Jugan - Jérôme Leroy
La jeune fille et le monstre : Jugan, de Jérôme Leroy.
De l’art de varier les plaisirs en surprenant ses lecteurs. Après l’extraordinaire diptyque Le bloc-L’ange gardien, Jérôme Leroy était attendu de pied ferme, avec un sacré défi à relever s’il choisissait de persister dans un registre similaire. Mais l’homme n’a pas les deux pieds dans le même sabot et, tel le sniper du roman noir qu’il est, il aime changer son fusil d’épaule afin de mieux toucher sa cible au coeur. Ce qu’il prouve ici en s’inspirant d’un roman de Barbey d’Aurevilly, pour livrer une histoire d’amour/à mort aux allures de tragédie sociale.
Car Jugan dépasse le cadre du simple fait divers. Largement. Mieux, ce cadre, Jérôme Leroy le fait voler en éclats. Grâce à une alternance de violence et de douceur qui n’appartient qu’à lui, l’auteur convoque petite et grande histoire et les mêle de façon si intime qu’il devient presque impossible de les séparer. En tout cas, son narrateur n’en est pas capable. Il faut dire que cette histoire, grande ou petite, a changé sa vie. Au point qu’elle hante encore ses rêves des années plus tard. Au point que ces rêves lui manqueraient s’ils venaient à disparaître…
Mais Joël Jugan n’est pas de ceux que l’on oublie. Surtout après ce séjour en prison qui l’a transformé en monstre « d’un point de vue physique comme moral ». Aurait-il exercé une telle emprise sur la belle Assia à l’époque du groupe Action Rouge ? Difficile à dire. Cependant, une chose est certaine : leur relation n’aurait pas pris une telle tournure avant. Car Jugan a beaucoup changé. Certes, il n’a jamais été un tendre : partisan de la lutte armée, il a fait couler le sang sans hésiter. Celui de ses adversaires comme celui de ses partisans.
Or on lui a fait payer cette radicalité. Avec les intérêts. Son visage n’est plus qu’une plaie. Alors quand l’ancien terroriste revient à Noirbourg après sa libération, la nouvelle se répand comme une traînée de poudre. Et chacun se demande quelles sont ses intentions. Entend-il réactiver Action Rouge ? A-t-il d’autres projets ? Parviendra-t-il à faire profil bas ? Ce que Joël Jugan veut à sa sortie de prison, sans doute ne le sait-il pas lui-même. Du moins pas encore. Car tout bascule à partir du moment où il croise la route d’Assia Rafa.

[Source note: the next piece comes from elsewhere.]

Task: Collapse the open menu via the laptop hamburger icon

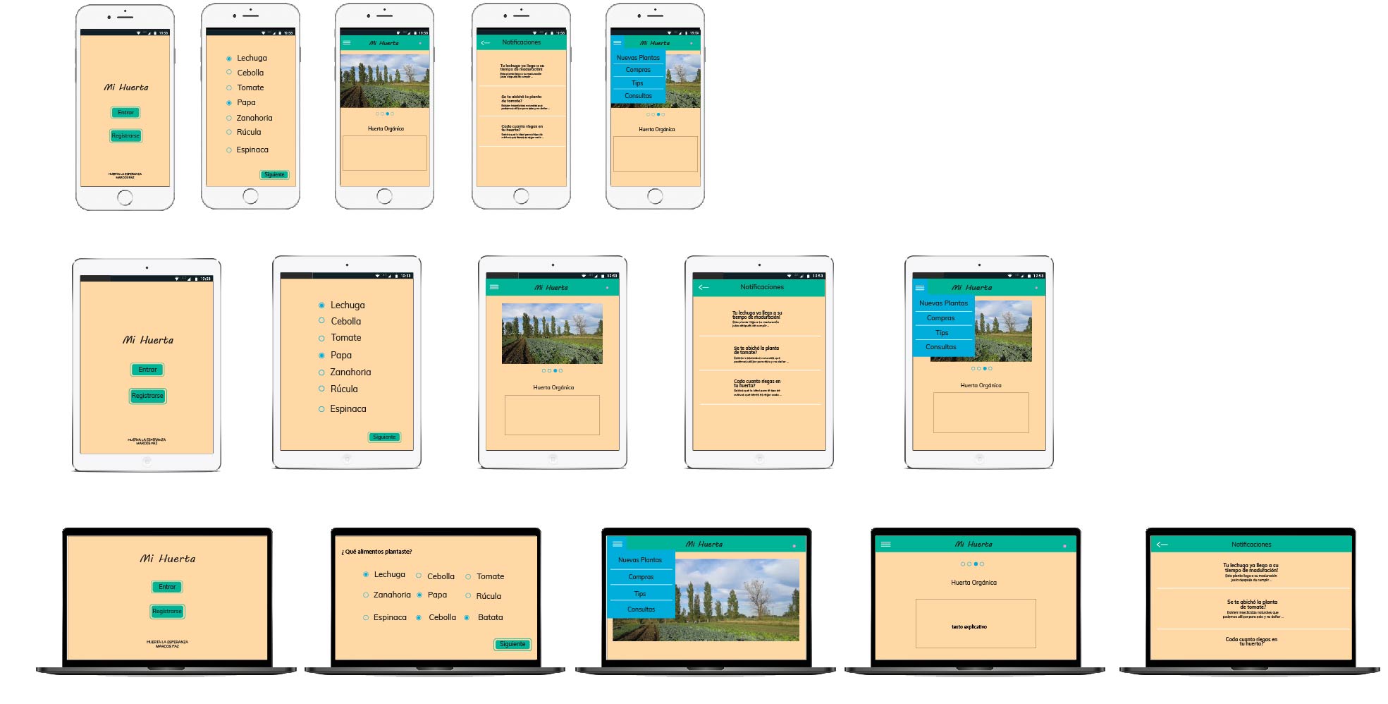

Assia la courageuse, qui aide son père Samir à tenir sa petite supérette tout en poursuivant ses études. Assia « l’intello », qui a eu son bac et ne compte pas s’arrêter en si bon chemin. Assia la pure, qui n’a encore jamais cédé aux avances des garçons. Jusqu’au jour où elle rencontre « le monstre ». Monstre qui prend aussitôt un fantastique ascendant sur la jeune femme, et ne tarde guère à lui infliger souillures et humiliations, pour l’entraîner au bout de son infernale logique de destruction. Car Joël et Assia, c’est à la vie, mais surtout à la mort.
C’est en ça que Jugan est un roman aussi puissant que désespérant. Quand l’incarnation vivante d’une intégration réussie se trouve confrontée à un ex-militant d’extrême-gauche appliquant la politique de la terre brûlée de façon proprement diabolique (pour citer le titre d’un autre roman de Barbey d’Aurevilly), on peut même parler d’ironie effroyable. Et ce n’est pas le court chapitre final qui change quoi que ce soit. Si le narrateur a réussi à tourner la page en fondant une famille, celle d’Assia a fondu comme neige au soleil. Quant à Jugan, il est en enfer. D’où sans doute l’arrière-goût de cendres laissé par ce terrible roman.
Chronique initialement publiée dans La Tête En Noir n° 178, janvier / février 2016.